Last week, the National Sustainable Agriculture Coalition (NSAC) held our bi-annual meeting in Iowa City, Iowa. Representatives of NSAC member organizations, including farmers, convened to review coalition priorities, plan for next steps, and reconnect and engage with fellow members. The meeting was hosted by two NSAC member organizations located in Iowa: Practical Farmers of Iowa and the Women, Food, and Agriculture Network (WFAN).
Preparing our Coalition’s Statement on Racial Equity
This meeting marked the first coalition-wide effort on developing a comprehensive statement on racial equity in the food and farm system. This work is critical to ensuring that NSAC remains open and responsive to the needs of farmers and communities of color. To help prepare for this dialogue, NSAC was honored to host Shirley Sherrod, civil rights activist and former Georgia Director of Rural Development for USDA, as a speaker. Mrs. Sherrod led a session on the impacts of federal farm policy on farmers of color following a conversation detailing her personal experiences growing up in Baker County, Georgia. This powerful discourse from Mrs. Sherrod gave NSAC members a critical lens for interpreting the interactions between federal food and farm policy and racial inequities in this country that have and continue to exist.
This dialogue was continued on Wednesday with a facilitated session on NSAC’s statement on racial equity in the farm and food system. For over two hours, NSAC members engaged in critical and thoughtful discussion on racial equity and NSAC’s role in fostering it further within our farm and food system, starting with the development of this racial equity statement. NSAC will continue to work towards finalizing this important statement and incorporating actions into our coalition’s policy priorities and capacity building.
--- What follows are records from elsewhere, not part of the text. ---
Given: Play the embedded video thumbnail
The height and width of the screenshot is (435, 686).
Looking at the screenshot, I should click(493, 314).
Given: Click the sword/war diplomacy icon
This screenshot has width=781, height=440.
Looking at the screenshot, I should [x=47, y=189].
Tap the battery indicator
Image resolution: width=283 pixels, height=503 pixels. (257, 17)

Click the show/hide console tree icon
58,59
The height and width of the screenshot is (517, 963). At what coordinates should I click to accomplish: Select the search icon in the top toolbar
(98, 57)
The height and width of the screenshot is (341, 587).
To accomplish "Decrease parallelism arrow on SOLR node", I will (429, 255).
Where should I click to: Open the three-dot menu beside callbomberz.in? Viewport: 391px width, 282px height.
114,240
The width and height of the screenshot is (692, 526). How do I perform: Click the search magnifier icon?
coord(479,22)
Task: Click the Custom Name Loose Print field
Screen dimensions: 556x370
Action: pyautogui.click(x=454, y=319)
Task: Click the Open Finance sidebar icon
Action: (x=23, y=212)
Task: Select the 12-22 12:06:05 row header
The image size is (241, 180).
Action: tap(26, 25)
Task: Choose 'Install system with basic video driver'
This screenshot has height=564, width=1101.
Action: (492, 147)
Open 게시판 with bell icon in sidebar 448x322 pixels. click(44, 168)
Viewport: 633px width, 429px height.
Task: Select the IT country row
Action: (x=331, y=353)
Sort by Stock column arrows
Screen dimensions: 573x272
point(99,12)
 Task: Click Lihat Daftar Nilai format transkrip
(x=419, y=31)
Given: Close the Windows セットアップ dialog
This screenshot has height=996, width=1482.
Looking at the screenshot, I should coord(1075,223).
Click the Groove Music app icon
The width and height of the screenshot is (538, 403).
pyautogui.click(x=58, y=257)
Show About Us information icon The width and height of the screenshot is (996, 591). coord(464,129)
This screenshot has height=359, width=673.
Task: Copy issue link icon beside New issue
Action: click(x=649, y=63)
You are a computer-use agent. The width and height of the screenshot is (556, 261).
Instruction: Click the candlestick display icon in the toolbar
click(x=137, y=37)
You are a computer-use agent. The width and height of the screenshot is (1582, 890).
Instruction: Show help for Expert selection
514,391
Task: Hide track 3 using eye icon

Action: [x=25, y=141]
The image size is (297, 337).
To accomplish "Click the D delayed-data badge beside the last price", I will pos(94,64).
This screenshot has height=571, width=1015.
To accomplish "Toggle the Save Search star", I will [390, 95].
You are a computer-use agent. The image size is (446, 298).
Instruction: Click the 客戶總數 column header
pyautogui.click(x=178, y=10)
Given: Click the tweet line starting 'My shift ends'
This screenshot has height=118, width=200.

Additional Meeting Highlights
In addition to our coalition’s work on racial equity during the meeting, NSAC staff also hosted and led several meetings on USDA’s flagship research program for sustainable agriculture: the Sustainable Agriculture Research and Education program (SARE). These workshops were geared towards fostering discussion and ideas on how to improve the program to better serve farmers and farmer-based NGOs.
Prior to the meeting, NSAC also convened a Beginning Farmer Summit, which brought together farmers and policy advocates to examine critical barriers that continue to exist for those interested in pursuing a career in farming.
NSAC also continued its multiyear strategic planning effort. NSAC Managing Director, Jeremy Emmi, and Organization Council member, Michelle Napier Dunnings, presented the first five implementation plans and led a discussion on what the next and final round of plans will look like. NSAC hopes to complete the strategic planning process by our next member meeting in January 2016.
Finally on Monday, NSAC members took a tour of Franzenburg Farm in Van Horne, Iowa. Eric and Ann Franzenburg own and operate this family farm, and have incorporated a diversity of alternative crops over the past few decades. NSAC members were lucky enough to visit their diversified farming operation and see first-hand how sustainable agricultural practices can be incorporated successfully into a conventional farm in the Midwest. Together, Eric and Ann have expanded their farming operation to include medicinal herbs, cut flowers, and greenhouse grown vegetables, in addition to the traditional corn and soy that dominates the state’s landscape. They gave insight into the difficult realities of the medicinal herb market in the United States and discussed their successes with the cut flower market in Iowa.
NSAC meetings give our members a chance to reconnect as well as begin to plan strategic responses to upcoming federal policy issues impacting sustainable agriculture. This fall will bring about several significant campaigns including the Child Nutrition Reauthorization Act Campaign; the start of a fair and comprehensive crop insurance campaign; and continued efforts in our racial equity work. These campaigns will occur in addition to our coalition’s ongoing work with USDA and Congress on implementation of the 2014 Farm Bill and annual agricultural appropriations process.
It’s going to be a busy year, but NSAC and our member organizations across the country stand ready to continue our work towards a sustainable food and farm future!